Background: Although mass screening for osteoporosis is not recommended among postmenopausal women, there is no consensus on which women should undergo testing for low bone mineral density. The objective of this study was to develop and validate a clinical tool to help clinicians identify which women are at increased risk for osteoporosis and should therefore undergo further testing with bone densitometry.

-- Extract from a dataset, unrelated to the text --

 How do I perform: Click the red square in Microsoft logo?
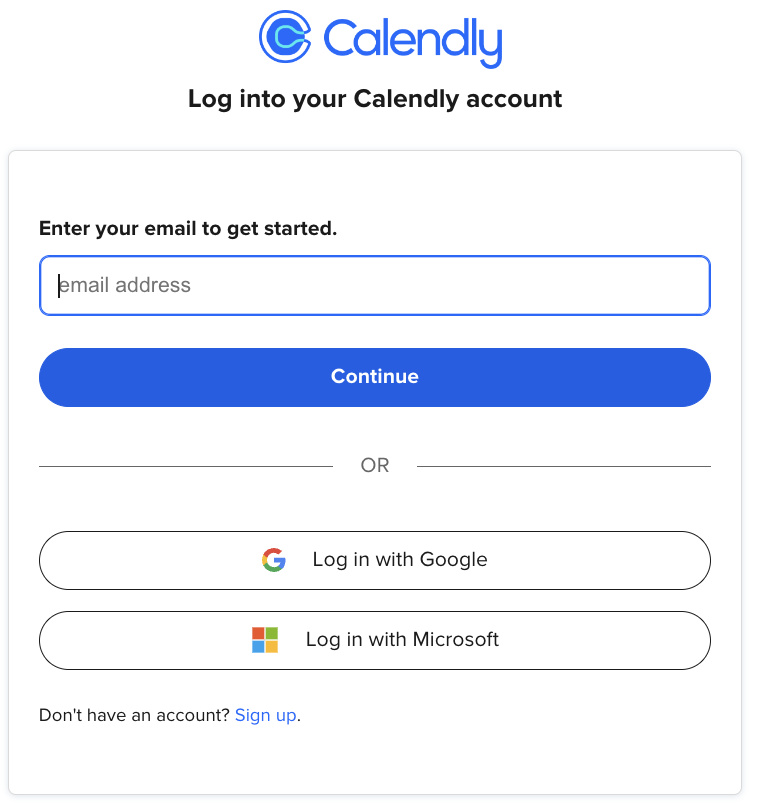[258, 633]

Methods: Using Ontario baseline data from the Canadian Multicentre Osteoporosis Study, we identified all cognitively normal women aged 45 years or more who had undergone testing with dual-energy x-ray absorptiometry (DXA) at both the femoral neck and the lumbar spine (L1-L4). Participants who had a previous diagnosis of osteoporosis or were taking bone active medication other than ovarian hormones were excluded. The main outcome measure was low bone mineral density (T score of 2 or more standard deviations below the mean for young Canadian women) at either the femoral neck or the lumbar spine. Logistic regression analysis and receiver operating characteristic (ROC) analysis were used to identify the simplest algorithm that would identify women at increased risk for low bone mineral density.

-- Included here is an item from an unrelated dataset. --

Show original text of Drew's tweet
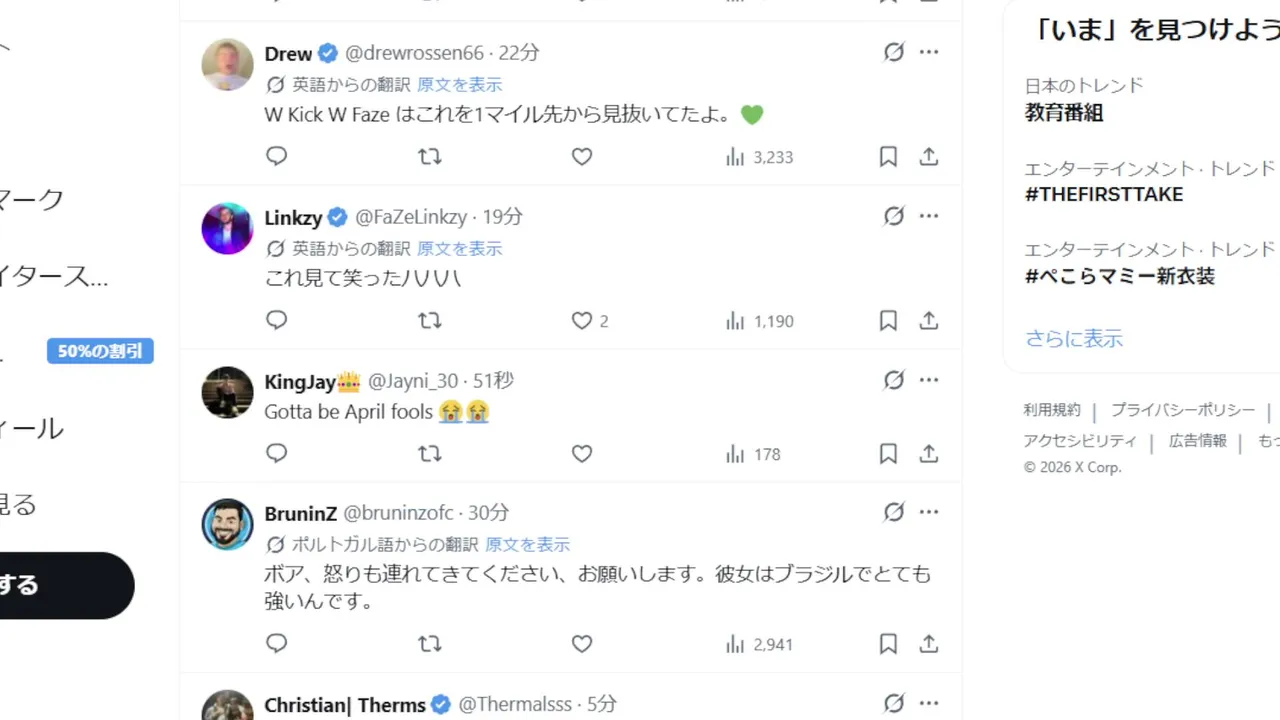 pyautogui.click(x=460, y=85)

Results: The study population comprised 1376 women, of whom 926 were allocated to the development of the tool and 450 to its validation. A simple algorithm based on age, weight and current estrogen use (yes or no) was developed. Validation of this 3-item Osteoporosis Risk Assessment Instrument (ORAI) showed that the tool had a sensitivity of 93.3% (95% confidence interval [CI] 86.3%-97.0%) and a specificity of 46.4% (95% CI 41.0%-51.8%) for selecting women with low bone mineral density. The sensitivity of the instrument for selecting women with osteoporosis was 94.4% (95% CI 83.7%-98.6%). Use of the ORAI represented a 38.7% reduction in DXA testing compared with screening all women in our study.

Interpretation: The ORAI accurately identifies the vast majority of women likely to have low bone mineral density and is effective in substantially decreasing the need for all women to undergo DXA testing.